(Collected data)
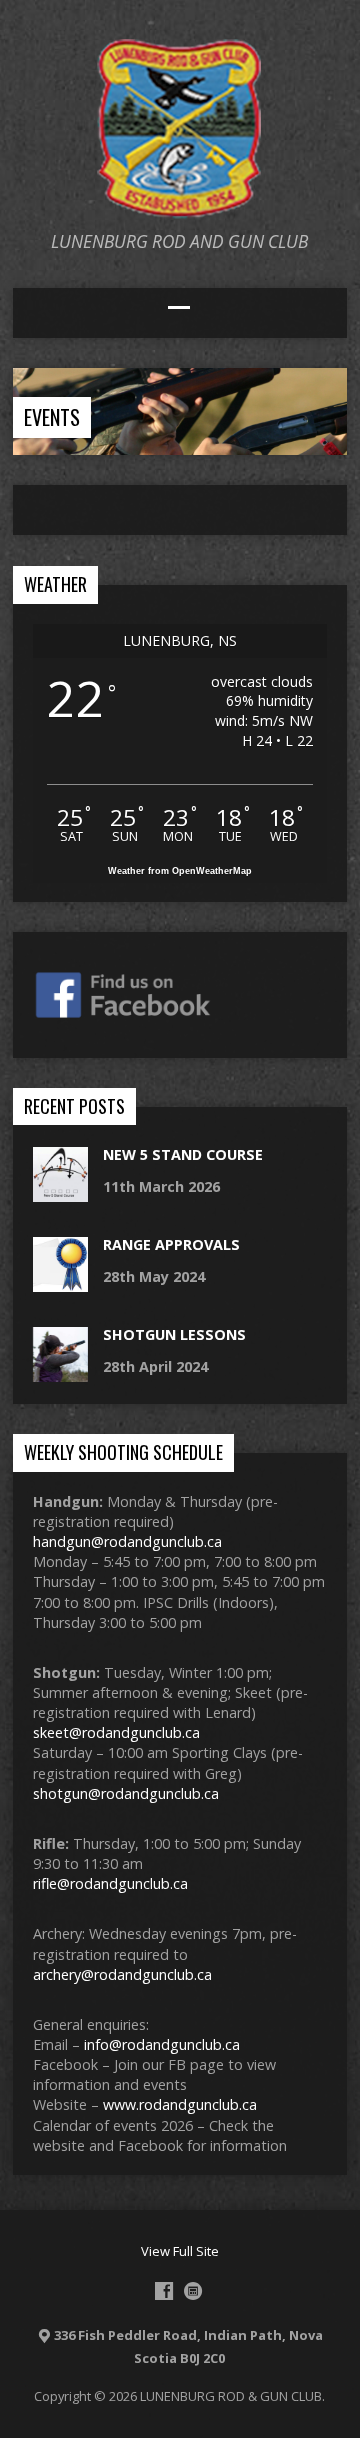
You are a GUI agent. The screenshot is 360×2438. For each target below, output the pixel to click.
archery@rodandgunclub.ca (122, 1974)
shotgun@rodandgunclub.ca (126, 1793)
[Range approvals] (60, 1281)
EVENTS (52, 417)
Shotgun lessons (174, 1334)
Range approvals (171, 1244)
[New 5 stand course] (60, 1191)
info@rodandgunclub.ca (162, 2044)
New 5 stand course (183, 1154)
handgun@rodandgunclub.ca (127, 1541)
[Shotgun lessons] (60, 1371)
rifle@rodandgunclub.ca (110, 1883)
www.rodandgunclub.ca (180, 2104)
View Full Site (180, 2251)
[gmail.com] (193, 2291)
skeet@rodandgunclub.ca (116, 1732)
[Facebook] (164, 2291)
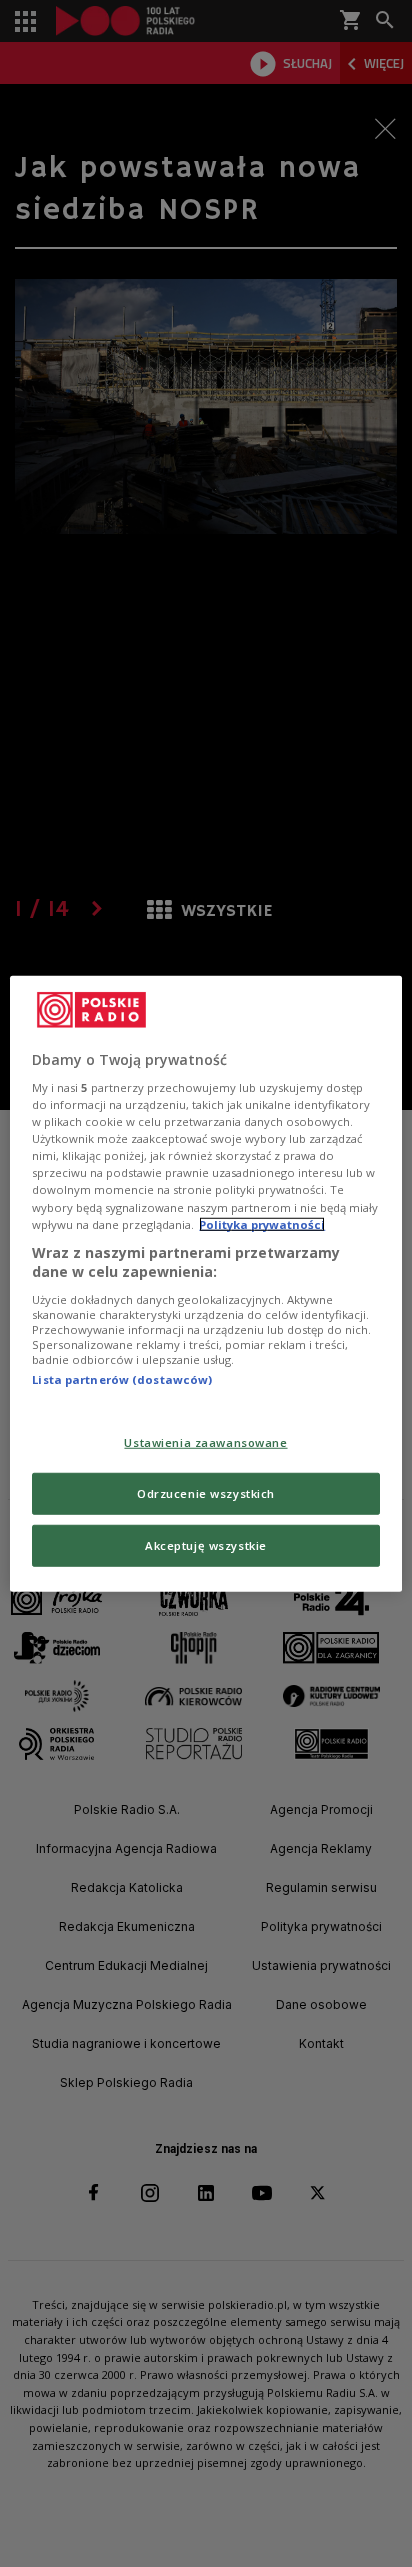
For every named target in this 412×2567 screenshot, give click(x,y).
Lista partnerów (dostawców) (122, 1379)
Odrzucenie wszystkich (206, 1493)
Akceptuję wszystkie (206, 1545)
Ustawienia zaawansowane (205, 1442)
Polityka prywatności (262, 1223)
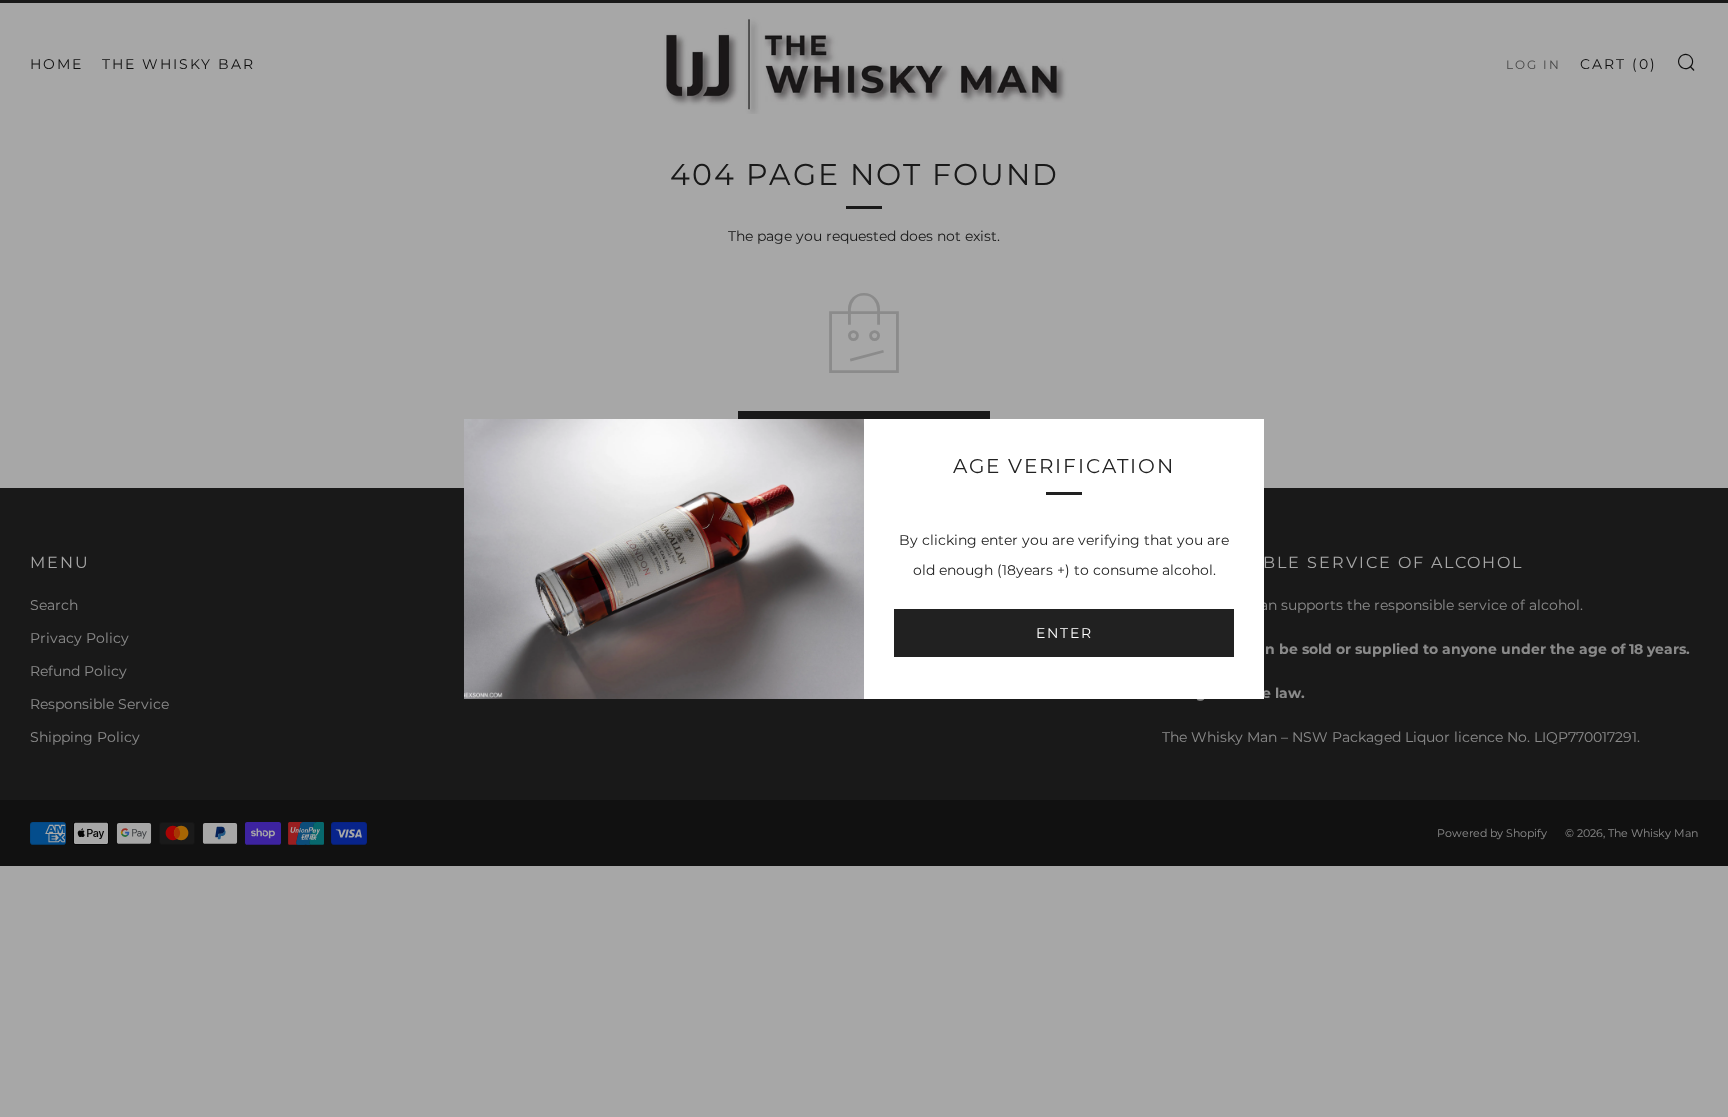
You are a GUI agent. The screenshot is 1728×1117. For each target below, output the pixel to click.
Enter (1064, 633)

What to do: Leaving pictures aside, give again word for word each line from the one with "Range approvals (171, 1244)" to the final line of the entries.

Response below:
Range approvals (171, 1244)
[New 5 stand course] (60, 1191)
info@rodandgunclub.ca (162, 2044)
New 5 stand course (183, 1154)
handgun@rodandgunclub.ca (127, 1541)
[Shotgun lessons] (60, 1371)
rifle@rodandgunclub.ca (110, 1883)
www.rodandgunclub.ca (180, 2104)
View Full Site (180, 2251)
[gmail.com] (193, 2291)
skeet@rodandgunclub.ca (116, 1732)
[Facebook] (164, 2291)
For every named target in this 412×2567 screenshot, give click(x,y).
Lista partnerów (dostawców) (122, 1379)
Odrzucenie wszystkich (206, 1493)
Akceptuję wszystkie (206, 1545)
Ustawienia zaawansowane (205, 1442)
Polityka prywatności (262, 1223)
You are a GUI agent. The screenshot is 1728×1117. For each target below, output the pixel to click.
Enter (1064, 633)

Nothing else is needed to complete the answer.